First Drive: 2018 Ferrari Portofino
For some, it will tug at the heartstrings and have the day-to-day versatility to keep them there. For others, it will tug at the heartstrings, but not hard enough to overlook other high-performance cars that do the daily driving better.
The California T’s daily-driver goals of comfort, flexibility and accessibility meant it wasn’t ever going to be seen by the tifosi as a proper Ferrari.
Somewhere between these two extreme views is the path the new Portofino has to find when it arrives in SA in the last quarter of 2018.
It starts well, even before you open a door, with new folding-roof technologies allowing it to host a far more sports car shape than the three-box California. Its proportions are more balanced, its boot height lower and the rear roof angle shallower and sleeker. There’s something of the 575 Maranello about its rear haunches.
The body boasts all manner of aero tricks. The angled, tubular cut behind the front wheels extracts hot turbulent air from around the wheels, and breaks up what would have otherwise been a long, plain panel.
It’s clearly fast enough to wear a Prancing Horse on its steering wheel, bellowing to 100km/h in 3.5sec and crunching through 200km/h in 10.8sec before running out of acceleration at somewhere claimed to be just beyond 320km/h.
Its chassis and suspension engineering are new, but it retains the same basic footprint of the outgoing car, the bigger metal bits of the 3.9-litre twin-turbo V8 engine and the seven-speed dual-clutch transmission.
But ranges of "same" are at play. The carry-over engine block uses new aluminium pistons and connecting rods and a slight upgrade of the flat-plane crank, but the biggest hardware upgrade has been the slimming down of the three-piece, welded exhaust manifold for a single-piece sand-cast unit.
The airflow has been considerably cleaned up, according to Ferrari, giving it a smoother induction path and a clearer, straighter exhaust path.
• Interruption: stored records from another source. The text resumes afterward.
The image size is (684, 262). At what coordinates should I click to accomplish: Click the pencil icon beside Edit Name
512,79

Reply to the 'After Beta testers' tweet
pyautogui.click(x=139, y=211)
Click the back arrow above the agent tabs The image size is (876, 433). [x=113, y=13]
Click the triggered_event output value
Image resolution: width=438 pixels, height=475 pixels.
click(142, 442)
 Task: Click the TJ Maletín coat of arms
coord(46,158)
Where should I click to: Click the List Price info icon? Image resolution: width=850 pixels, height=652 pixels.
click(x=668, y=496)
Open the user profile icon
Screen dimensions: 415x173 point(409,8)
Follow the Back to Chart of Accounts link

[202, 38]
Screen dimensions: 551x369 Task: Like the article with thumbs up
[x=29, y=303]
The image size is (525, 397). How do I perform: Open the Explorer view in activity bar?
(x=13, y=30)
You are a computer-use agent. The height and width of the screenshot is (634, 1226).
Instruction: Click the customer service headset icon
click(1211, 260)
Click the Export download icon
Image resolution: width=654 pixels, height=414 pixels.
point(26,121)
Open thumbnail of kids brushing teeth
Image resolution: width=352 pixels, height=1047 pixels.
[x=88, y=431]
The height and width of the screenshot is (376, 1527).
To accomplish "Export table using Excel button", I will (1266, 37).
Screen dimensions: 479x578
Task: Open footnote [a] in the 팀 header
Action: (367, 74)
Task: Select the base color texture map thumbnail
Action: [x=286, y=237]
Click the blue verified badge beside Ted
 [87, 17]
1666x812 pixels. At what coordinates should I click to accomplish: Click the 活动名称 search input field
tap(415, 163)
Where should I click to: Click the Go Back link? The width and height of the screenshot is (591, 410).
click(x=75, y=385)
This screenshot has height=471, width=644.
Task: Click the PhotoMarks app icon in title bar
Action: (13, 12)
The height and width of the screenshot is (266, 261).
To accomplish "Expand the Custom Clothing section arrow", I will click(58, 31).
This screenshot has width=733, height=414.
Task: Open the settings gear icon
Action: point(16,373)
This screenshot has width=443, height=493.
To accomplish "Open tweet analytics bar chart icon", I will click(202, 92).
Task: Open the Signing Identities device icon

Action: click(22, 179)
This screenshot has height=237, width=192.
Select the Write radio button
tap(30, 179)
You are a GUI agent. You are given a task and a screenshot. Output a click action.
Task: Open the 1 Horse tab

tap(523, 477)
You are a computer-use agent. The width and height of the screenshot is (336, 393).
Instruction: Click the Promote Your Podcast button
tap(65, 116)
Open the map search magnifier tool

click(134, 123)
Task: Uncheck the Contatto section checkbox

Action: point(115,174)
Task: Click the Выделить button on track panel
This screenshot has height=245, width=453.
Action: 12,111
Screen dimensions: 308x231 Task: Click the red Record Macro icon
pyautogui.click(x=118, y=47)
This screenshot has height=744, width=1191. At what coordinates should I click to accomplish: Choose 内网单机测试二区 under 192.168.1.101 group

The intercoolers are lighter and angled, the exhaust pipes have larger diameters and closed-loop electronic "loud" flap control and the mapping is all new.
The Portofino punches out 441kW power at 7 500rpm and while it peaks at 760Nm torque between 3 000rpm and 5 250rpm, Ferrari follows its own logic by only delivering it in seventh gear. It adjusts the maximum torque in every other gear in an effort to limit wheel spin. It’s a 29kW jump from the California T and 5Nm more.
It retains the seven-speed dual-clutch transmission and scores the latest generation of Ferrari’s electronically-controlled differential, the E-Diff3.
The springs are stiffer at all four corners and it also scores metal-filled fluid in the dampers to make them magnetically variable in their responses.
For the second time, the Portofino mates a Ferrari with electric power steering.
There are other tricks. Instead of the flat plastic undertray, there’s now an aluminium undertray that’s a fully stressed member, contributing to the 35% rise in stiffness. Ferrari claims it’s 80kg lighter than the California T.
But most Portofino buyers will be more interested in the interior improvements, with an all-new interior. The instrument cluster isn’t fully digital, though the traditional central tacho is flanked by two digital displays. It makes for a busy dash, especially if you’re keeping an eye on the speedo as well.
In the middle of the dash sits a 10.3-inch touchscreen display that looks a lot like an upside-down BMW dash-top infotainment screen.
Ferrari makes a big thing of talking about the new magnesium-framed seats giving 5cm of legroom to the rear-seat passengers, which doesn’t say a whole lot of positive things about what they had to work with before. The car is calmer, less turbulent with the roof down than the California.
The roof drops or raises in 14-seconds at up to 40km/h, which makes it more versatile than its predecessor.
The seats are far easier to climb into than they are in a 488, and the leatherwork is impressive, even though the shutlines and joins lack the crispness of an AMG or an Audi Sport model.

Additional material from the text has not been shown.